#### SUPPLIED RECORDS:
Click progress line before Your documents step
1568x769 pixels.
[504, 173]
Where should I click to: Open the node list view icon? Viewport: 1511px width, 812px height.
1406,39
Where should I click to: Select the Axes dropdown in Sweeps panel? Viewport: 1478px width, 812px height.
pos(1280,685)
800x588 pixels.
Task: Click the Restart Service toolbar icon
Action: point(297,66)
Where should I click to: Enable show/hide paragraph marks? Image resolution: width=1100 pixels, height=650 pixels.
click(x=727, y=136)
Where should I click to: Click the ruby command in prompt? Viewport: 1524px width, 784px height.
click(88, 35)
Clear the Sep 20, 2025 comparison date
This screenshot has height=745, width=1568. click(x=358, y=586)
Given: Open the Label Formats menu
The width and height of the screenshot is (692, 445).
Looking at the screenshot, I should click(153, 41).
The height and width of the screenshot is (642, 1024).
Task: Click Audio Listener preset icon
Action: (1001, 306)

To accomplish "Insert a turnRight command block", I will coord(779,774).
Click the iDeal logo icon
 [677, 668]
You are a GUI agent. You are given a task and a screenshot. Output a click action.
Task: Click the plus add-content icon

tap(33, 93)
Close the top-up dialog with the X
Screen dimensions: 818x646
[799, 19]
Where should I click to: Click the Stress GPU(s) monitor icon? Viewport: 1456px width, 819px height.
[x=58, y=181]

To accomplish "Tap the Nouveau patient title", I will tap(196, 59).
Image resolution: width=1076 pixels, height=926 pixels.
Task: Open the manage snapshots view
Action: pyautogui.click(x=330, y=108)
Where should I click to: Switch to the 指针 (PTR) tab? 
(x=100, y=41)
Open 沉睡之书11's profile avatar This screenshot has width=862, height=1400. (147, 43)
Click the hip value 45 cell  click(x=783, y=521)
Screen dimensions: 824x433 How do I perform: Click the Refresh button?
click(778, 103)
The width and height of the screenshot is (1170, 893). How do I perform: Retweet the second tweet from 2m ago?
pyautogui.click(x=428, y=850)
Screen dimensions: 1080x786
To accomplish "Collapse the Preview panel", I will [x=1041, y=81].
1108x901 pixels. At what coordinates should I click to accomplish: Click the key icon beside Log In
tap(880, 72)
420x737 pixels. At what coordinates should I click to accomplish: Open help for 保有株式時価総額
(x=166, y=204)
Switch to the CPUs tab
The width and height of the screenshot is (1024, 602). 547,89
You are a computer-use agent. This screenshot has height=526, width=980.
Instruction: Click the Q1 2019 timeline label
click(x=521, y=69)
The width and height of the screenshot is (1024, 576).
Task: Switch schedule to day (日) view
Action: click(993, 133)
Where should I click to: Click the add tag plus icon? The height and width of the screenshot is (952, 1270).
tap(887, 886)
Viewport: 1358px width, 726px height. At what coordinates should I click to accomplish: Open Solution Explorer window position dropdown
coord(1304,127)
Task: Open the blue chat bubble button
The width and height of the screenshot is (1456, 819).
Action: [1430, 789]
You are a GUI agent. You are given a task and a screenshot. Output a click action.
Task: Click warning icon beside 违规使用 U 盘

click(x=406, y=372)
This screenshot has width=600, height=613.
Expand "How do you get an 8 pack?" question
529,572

#### THE PROBLEM:
Locate every line in the records that contains the word "icon", and copy each of those lines.

#### SOLUTION FOR THIS PROBLEM:
Where should I click to: Open the node list view icon? Viewport: 1511px width, 812px height.
Task: Click the Restart Service toolbar icon
Task: Click Audio Listener preset icon
Click the iDeal logo icon
Task: Click the plus add-content icon
Where should I click to: Click the Stress GPU(s) monitor icon? Viewport: 1456px width, 819px height.
1108x901 pixels. At what coordinates should I click to accomplish: Click the key icon beside Log In
Where should I click to: Click the add tag plus icon? The height and width of the screenshot is (952, 1270).
Task: Click warning icon beside 违规使用 U 盘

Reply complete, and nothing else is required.